This post was so good i saved the entire post for future lemonade cocktail making. What i want to do now is that strawberry lemonade with tequila reposado and i`m gonna adorn mine with a rinse of mezcal.

T

Tony Harion August 18, 2009 at 10:33 am

This post should be called “All you need to know about: Lemonade”
Interesting you mentioning the Brazilian lemonade.
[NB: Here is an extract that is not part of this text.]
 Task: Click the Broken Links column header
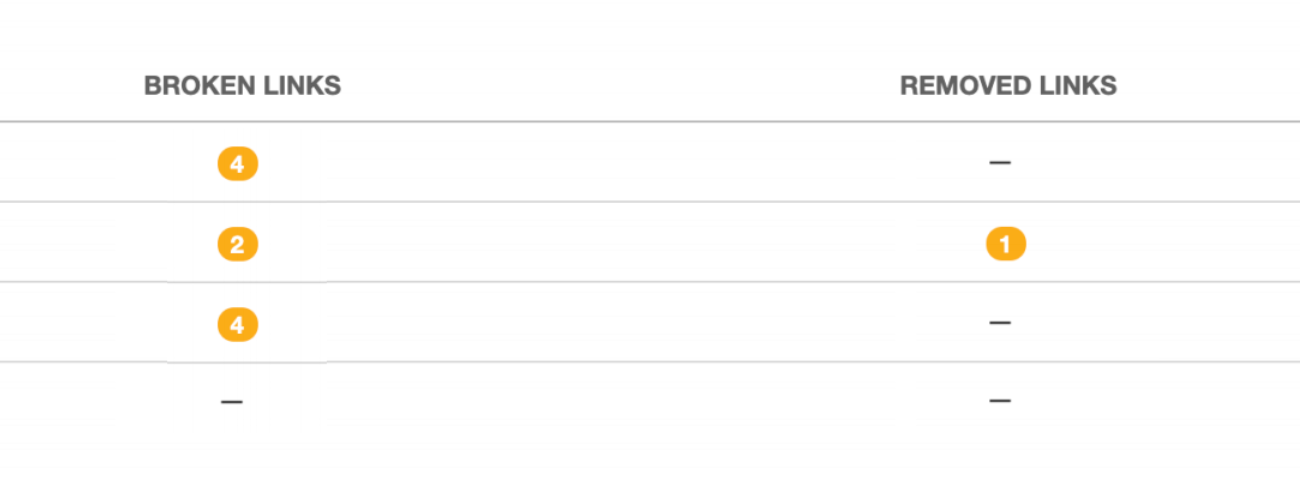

All our lemonades are made with limes around here, since lemons are harder to find and cost a hell of a lot more.
Another Brazilian variation that I really like is replacing the condensed milk for an egg white!! This is just delicious – highly recommended!! One interesting piece of info is that here we call this drink “Limonada Suiça” (Swiss lemonade)
This is my recipe; I know some people will make it in a different way.
Limonada Suiça:
To a blender add:
1-2 large lime
800 ml to 1 L of water (depends a bit on the tartness of limes you usually get)
Simple syrup to taste.
Flash blend or blend for about 15 seconds.
Strain the mix, and put it back in the blender.
Add 1 egg white, ice and blend again
Serve cold and enjoy the nice frothy texture.
Some people blend the whole thing at once w/ ice, I do it in two steps so I won´t strain the nice light forth away from the drink (if I’m not too lazy). You could also add the ice in a third step to get an even better texture, but this is already going too far for my lazyness.
Cheers,

Tony

JohnTheBastard August 19, 2009 at 2:05 pm

Holy crap, man! You are serious about lemonade. I’m saving the last few chapters for my bedtime reading.